Dalam prosesi tradisi Hindu di Bali khususnya dan di Indonesia umumnya sudah semakin ada niatan dan wacana untuk membina tradisi yang sesuai dengan sabda suci. Meskipun dalam tahap pelaksanaan masih tersendat-sendat di sana-sininya. Sesuatu awal yang baik sudah semakin muncul. Membenahi adat istiadat tidak semudah membalikkan telapak tangan. Membenahi adat istiadat harus dengan kebenaran dharma dan dengan cara demokratis. Proses perbaikan adat-istiadat sangat tidak baik menggunakan kekuatan kekuasaan dan kekuatan pengaruh politik. Lakukanlah dengan cara persuasif dan edukatif. Dengan demikian dinamika adat tidak mudah memicu gejolak sosial yang mengarah konflik.

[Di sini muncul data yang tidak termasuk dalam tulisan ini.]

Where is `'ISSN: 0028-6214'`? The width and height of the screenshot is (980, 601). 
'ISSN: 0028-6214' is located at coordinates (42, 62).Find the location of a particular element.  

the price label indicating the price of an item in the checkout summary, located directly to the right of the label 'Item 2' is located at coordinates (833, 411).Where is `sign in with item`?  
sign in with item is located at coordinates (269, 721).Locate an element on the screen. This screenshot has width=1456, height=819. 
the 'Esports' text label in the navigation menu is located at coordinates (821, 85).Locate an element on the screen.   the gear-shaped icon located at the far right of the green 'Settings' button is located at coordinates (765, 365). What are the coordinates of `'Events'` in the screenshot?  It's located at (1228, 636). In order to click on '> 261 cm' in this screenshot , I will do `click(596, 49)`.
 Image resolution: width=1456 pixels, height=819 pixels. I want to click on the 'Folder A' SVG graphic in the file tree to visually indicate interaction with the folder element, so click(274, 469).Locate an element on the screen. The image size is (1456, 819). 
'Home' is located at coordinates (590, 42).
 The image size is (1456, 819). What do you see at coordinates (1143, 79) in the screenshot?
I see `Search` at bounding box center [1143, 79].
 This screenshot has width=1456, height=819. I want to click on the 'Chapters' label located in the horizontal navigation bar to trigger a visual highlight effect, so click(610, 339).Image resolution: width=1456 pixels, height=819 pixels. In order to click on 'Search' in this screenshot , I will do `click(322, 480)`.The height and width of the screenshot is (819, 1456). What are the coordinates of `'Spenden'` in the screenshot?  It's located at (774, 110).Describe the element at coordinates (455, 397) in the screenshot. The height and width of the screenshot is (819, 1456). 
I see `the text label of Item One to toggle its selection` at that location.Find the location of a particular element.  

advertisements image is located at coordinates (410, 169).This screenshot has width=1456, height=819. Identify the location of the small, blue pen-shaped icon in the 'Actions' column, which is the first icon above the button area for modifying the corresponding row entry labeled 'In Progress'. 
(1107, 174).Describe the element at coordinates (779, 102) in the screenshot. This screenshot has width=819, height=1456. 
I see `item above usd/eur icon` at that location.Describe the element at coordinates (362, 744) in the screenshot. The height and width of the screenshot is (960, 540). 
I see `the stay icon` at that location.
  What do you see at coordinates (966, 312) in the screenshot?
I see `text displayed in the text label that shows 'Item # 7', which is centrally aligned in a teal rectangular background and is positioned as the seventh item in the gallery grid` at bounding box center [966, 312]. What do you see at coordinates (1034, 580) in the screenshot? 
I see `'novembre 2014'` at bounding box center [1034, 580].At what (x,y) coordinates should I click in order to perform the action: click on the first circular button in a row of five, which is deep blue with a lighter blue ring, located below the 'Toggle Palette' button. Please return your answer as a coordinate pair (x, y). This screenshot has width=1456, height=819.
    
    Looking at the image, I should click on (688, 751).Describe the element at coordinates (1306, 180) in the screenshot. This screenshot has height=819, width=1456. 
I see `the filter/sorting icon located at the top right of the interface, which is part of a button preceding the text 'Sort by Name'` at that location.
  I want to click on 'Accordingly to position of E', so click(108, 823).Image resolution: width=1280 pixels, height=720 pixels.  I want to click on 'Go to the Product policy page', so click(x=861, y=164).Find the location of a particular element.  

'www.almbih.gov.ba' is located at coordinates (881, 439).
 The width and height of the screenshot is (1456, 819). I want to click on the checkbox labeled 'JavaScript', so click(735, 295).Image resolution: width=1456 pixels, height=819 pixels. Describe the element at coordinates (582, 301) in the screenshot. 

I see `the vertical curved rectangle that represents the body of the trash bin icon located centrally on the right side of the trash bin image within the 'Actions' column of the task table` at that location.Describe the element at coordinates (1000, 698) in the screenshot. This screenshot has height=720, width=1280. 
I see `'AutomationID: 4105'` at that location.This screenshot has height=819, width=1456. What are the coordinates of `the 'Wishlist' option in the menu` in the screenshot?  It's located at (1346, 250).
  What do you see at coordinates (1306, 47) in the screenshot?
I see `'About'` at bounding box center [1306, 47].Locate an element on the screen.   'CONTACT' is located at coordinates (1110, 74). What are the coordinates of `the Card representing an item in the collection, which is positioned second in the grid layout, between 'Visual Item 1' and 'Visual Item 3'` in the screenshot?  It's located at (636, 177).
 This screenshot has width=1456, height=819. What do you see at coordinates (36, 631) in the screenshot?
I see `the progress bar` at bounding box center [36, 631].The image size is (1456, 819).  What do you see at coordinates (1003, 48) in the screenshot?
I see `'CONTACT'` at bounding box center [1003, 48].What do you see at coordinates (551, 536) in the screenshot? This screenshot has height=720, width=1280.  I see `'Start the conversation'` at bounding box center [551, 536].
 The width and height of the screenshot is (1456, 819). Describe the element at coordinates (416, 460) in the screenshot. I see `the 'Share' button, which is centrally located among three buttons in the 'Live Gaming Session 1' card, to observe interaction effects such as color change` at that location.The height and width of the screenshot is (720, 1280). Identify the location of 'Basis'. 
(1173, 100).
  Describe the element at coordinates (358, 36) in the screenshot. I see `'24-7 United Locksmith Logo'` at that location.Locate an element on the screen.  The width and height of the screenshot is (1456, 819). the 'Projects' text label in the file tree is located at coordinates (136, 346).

Adanya gejala perbaikan adat istiadat Hindu di Bali ke arah yang semakin baik dapat disaksikan saat ada kegiatan hari raya seperti Galungan, Tahun Baru Saka dan juga beberapa kegiatan keagamaan Hindu lainya. Dahulu perayaan tersebut selalu disertai dengan pesta-pesta dengan minuman keras dan judian. Ada perayaan dengan meledakkan mercon dan sejenisnya. Di beberapa tempat perayaan ada yang memulai dengan tradisi tanpa minuman keras dan judian serta tanpa ledakan mercon. Dewasa ini menyambut Nyepi saat Pangerupukan semakin banyak umat mengarak Ogoh-ogoh dengan sangat santun dan juga tanpa minuman keras serta tanpa ada suara ledakan mercon dan sejenisnya. Dalam tataran niat dan wacana semakin muncul melakukan kegiatan beragama Hindu yang Satvika Yadnya. Dalam tataran laksana memang masih belum begitu menonjol. Kalau saja kita tidak putus asa membenahi tradisi beragama Hindu tersebut dengan cara-cara yang santun dengan pendekatan yang persuasif edukatif tradisi beragama Hindu yang Satvika atau berkualitas rohani yang tinggi akan semakin muncul. Apalagi para guru agama Hindu dan juga para pembina umat dan penyuluh agama Hindu selalu berkomunikasi satu dengan yang lainya saling tukar imformasi dan saling berbagi ilmu. Hal itu akan mengarah semakin kompaknya arah pembinaan umat menuju ke satu arah terwujudnya kehidupan beragama Hindu berdasarkan Weda. Saat ini komunikasi tersebut sudah ada namun perlu lebih dimantapkan terus. Dharma Tula antara pembina umat Hindu seyogianya semakin sering diadakan untuk menyamakan persepsi visi dan misi dalam rang mensukseskan tujuan hidup beragama Hindu yang baik, benar dan tepat.